The presence at the MLA of several papers on applying computational techniques to questions in the humanities represents a powerful new paradigm emerging that offers very new and interesting in roads to the humanities scholar, but at the same time demonstrates the rough spots still left in the task of integrating the two disparate disciplines. There was one panel and one paper in another panel dealing with the subject. The panel, Online Discourse and Linguistic Innovation, consisted of two papers presented by Linguist Kendra Douglas about her work with Computer Scientist James Hearne tracking contemporary language change and was a fairly traditional sort of NLP paper. The paper, Critical Text Mining; or, Reading Differently, was presented by Lit student Matthew Wilkens and was more of a general concept paper about how the humanities should be thinking about using computational techniques.
I'm not a linguist, but to the best of my understanding the focus of the first study was on watching the ways that English borrowed meaningful prefixes and suffixes that could be used to imbue any word with new meaning. The example used was the borrowing of "-ista" from foregin terms like "Sandinista" and using it to create "Obamanista" or "Palinista." The term they used was "productive bound morphemes" in case anyone can clarify that. The project I thought was interesting, but had a serious methodological flaw that is very typical of NLP projects that try to study language, and which I think provides the best justification and insight into how and why the humanities need to engage with this kind of work.
The basic methodology of the project was to search google over time for all sorts of possible newly-forged English words and words which fit the above criterion. The claim as I understood it was essentially that the Google returns were representative of the use of these morphemes in written English. What I felt this approach lacked was a more critical engagement with the cultural nuances of language. In the discussion after the presentation, the discussion about the "-ista" suffix centered around what the suffix meant in English; it was negative, from "Obamanista," it suggested a certain amount of work-specific knowledge from "barista," it was feminine from "fashionista." The problem, I felt, with this discussion was that it over-fetishized the suffix as the vessel of meaning in ways I felt missed important realities of its linguistic life. More specifically, what seemed to me to be the case was that the suffix as it was used in differect cultural and linguistic circles borrowed from different entry points from foreign languages and had different semantic implications (which I would then expect to influence each other by their co-occurence in different English language contexts). "Obamanista" invoked the othered revolutionary character of the Nicaraguan "Sandinista" to the almost complete exclusion the ostensibly Italian "barista." What I would think would be relevant to the subject in question here would be the different nuances of the ways "-ista" are applied, the respective locations from where each meaning might come from, an analysis of how the co-existence of defferent meanings shaped one another, the nature of the borrowing between foreign languages before the word might have been absorbed into English, and the historical life of text behind all these questions.

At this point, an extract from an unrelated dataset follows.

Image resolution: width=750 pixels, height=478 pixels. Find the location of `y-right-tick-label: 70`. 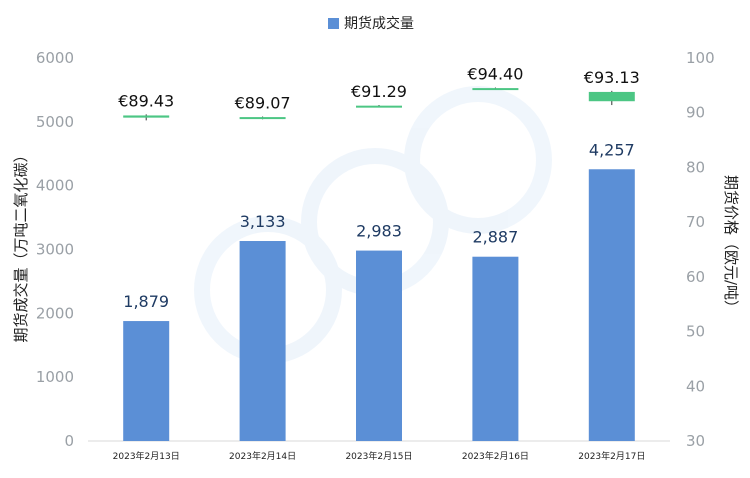

y-right-tick-label: 70 is located at coordinates (696, 222).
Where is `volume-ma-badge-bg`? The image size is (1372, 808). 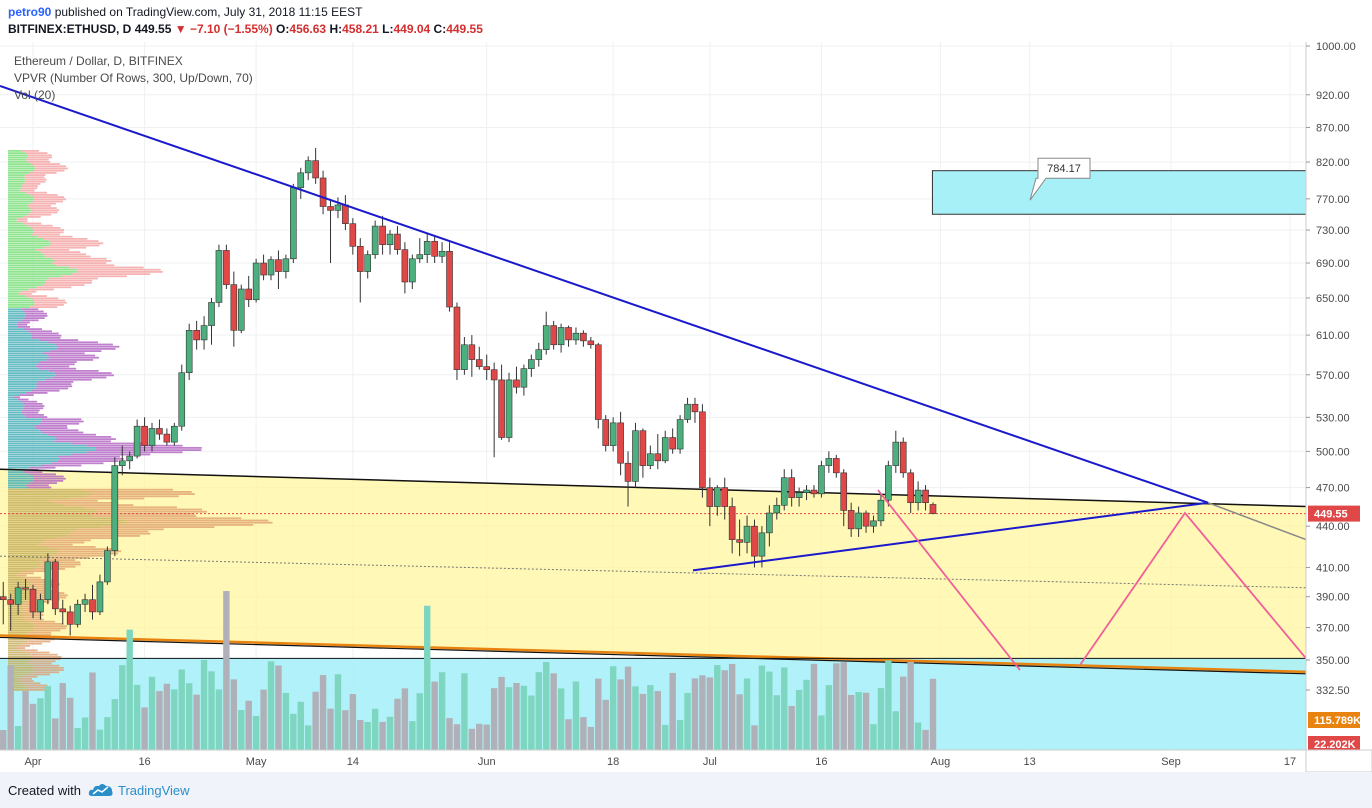 volume-ma-badge-bg is located at coordinates (1334, 720).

Wilkens' paper, by contrast, represented sort of the other side of the coin. Ostensibly a Lit student, Wilkens' talk came from the perspective of one in the humanities trying to appropriate techniques of NLP. Much of what he said resonated with me about the utility of techniques designed to deal with more text than a human being could ever read to enhance one's ability to make analytical observations. The paper took as an example the literary form of allegory and speculated generally on how one might approach from a computational perspective the task of identifying an allegorical work. Wilkens seemed cognizant of many of the potential pitfalls in terms of reifying allegory as an impermeable category, for instance. The one thing I would say was problematic with the paper, however, was that Wilkens only thought in terms of established NLP techniques. These techniques thus far have not yielded much success for the sorts of tasks Wilkens imagined. If we are to use NLP techniques for textual analysis, we must not only adapt our approach to analyzing the results of the techniques, as was Wilkens' point, but also I would argue the techniques themselves. Wilkens poined out that it is unclear that the identity of an allegory can be recognized entirely by drawing on the text. My thoughts on the matter at the time were essentially that to read any allegory, one must have an understanding of some recognizable historical situation or at least archetypal situation. It is hard to conceive of allegory without a familiarity with historical context. In response to my question about incorporating this context in the form of non-allegorical texts about history, Wilkens responded that it would be an even harder problem to solve. The difficulty I am trying to think around, however, is that the techniques that exist have not yet yielded the kind of results that suggest they could achieve what Wilkens envisions, so it's going to require more thought. That thought, I would suggest, must come from those who have some understanding of how texts work. Thus, to incorporate these computational techniques, we need a paradigm of computational humanities.
I liked both of these talks and was inspired by their presence at the MLA because I do think that these computational techniques represent an important and useful paradigm. What I think is evident in both of these, however, is just how new and unstable such a paradigm is. There is work to be done.